В драме социальной жизни Немезида карает творца и порождает социальные надломы двумя различными путями. Во-первых, она резко уменьшает число кандидатов на творческую роль, стремясь исключить из числа претендентов тех, кто успешно ответил на предыдущий вызов. Логично предположить, что именно они остаются потенциальными творцами, но, как мы уже показали, прошлый успех зачастую оказывается причиной стерилизации их творческого начала. Во-вторых, подобная стерилизация бывших творческих личностей приводит к нарушению пропорции. Горстка утративших активность вождей противостоит довольно обширной группе творчески настроенных личностей, жаждущих перемен. Правящая элита, оказавшаяся неспособной к творческим решениям, но продолжающая удерживать в своих руках власть, лишь отягощает создавшуюся ситуацию.
Можно ли избежать суда Немезиды? Можно, в противном случае цивилизации погибали бы сразу после рождения. Однако известно, что большинство цивилизаций избежало этой судьбы и благополучно прошло все стадии роста. Но путь спасения узок
и трудно его отыскать. Вопрос в том, "может ли человек родиться, когда он стар? Может ли он вновь войти в утробу матери и родиться?" (Иоанн 3, 4). А ответ заключается в том, что, "если не обратитесь и не будете как дети, не войдете в Царство небесное" (Матф. 18, 3).
Как часто творческое меньшинство, дав успешный ответ на вызов, вновь духовно обновлялось, как бы рождаясь заново, чтобы творчески ответить на следующие один за другим вызовы? И как часто они предпочитали почивать на лаврах, растеряв свои творческие потенции, или впадали в пресыщение и необузданность, которые вели их к гибели? Лучше всего попытаться ответить на эти вопросы, вновь прибегнув к испытанному методу эмпирического анализа.
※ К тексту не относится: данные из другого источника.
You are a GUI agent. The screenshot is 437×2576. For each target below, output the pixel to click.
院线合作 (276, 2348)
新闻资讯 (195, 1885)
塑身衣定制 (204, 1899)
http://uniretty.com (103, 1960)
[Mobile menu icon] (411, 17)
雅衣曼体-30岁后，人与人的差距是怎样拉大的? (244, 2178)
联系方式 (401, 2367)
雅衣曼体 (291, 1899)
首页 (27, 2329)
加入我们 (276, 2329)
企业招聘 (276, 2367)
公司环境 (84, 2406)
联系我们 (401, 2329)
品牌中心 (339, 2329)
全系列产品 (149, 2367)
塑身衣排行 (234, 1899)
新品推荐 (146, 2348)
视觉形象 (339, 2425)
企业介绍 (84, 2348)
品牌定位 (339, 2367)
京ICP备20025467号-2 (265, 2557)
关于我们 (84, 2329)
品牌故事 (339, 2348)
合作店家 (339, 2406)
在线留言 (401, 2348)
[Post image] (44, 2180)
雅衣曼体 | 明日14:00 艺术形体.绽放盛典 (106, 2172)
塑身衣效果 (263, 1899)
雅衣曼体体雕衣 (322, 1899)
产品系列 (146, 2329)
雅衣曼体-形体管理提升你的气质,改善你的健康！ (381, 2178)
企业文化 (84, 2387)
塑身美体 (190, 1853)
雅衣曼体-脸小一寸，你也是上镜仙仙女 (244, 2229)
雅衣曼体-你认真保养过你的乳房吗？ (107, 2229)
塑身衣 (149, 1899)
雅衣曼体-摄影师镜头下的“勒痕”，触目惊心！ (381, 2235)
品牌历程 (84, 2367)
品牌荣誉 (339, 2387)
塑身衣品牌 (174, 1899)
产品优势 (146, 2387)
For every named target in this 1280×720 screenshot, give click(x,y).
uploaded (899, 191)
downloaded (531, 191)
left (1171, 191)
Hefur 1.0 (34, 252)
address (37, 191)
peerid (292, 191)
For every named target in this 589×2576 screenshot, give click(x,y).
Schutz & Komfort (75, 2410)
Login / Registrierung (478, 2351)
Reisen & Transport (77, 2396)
Афины и Венеция: поклонение эфемерной личности. Неразумное и предосудительное равнодушие к настоящему проистекает зачастую из повышенного увлечения прошлым. Увлечение это есть грех идолопоклонства, который, но древнейшей еврейской религиозной схеме, более всего способен вызвать гнев "Бога-ревнителя". Идолопоклонство можно определить как интеллектуальное и морально ущербное и слепое обожествление части вместо целого, твари вместо Творца и времени вместо вечности. Это - одно из заблуждений человеческого духа, имеющее следствием превращение "высоких божественных трудов" в "мерзость запустения" (Дан. 9, 27, и 12, II, Марк 8, 14; Матф. 24, 15). В практической жизни эта моральная аберрация может принять форму всеобщего поклонения отдельной личности либо обществу. Иногда предметом безудержного поклонения становится определенный институт или техническое средство, сослужившее в свое время добрую службу общественному развитию. Рассмотрим каждый из этих видов идолопоклонства.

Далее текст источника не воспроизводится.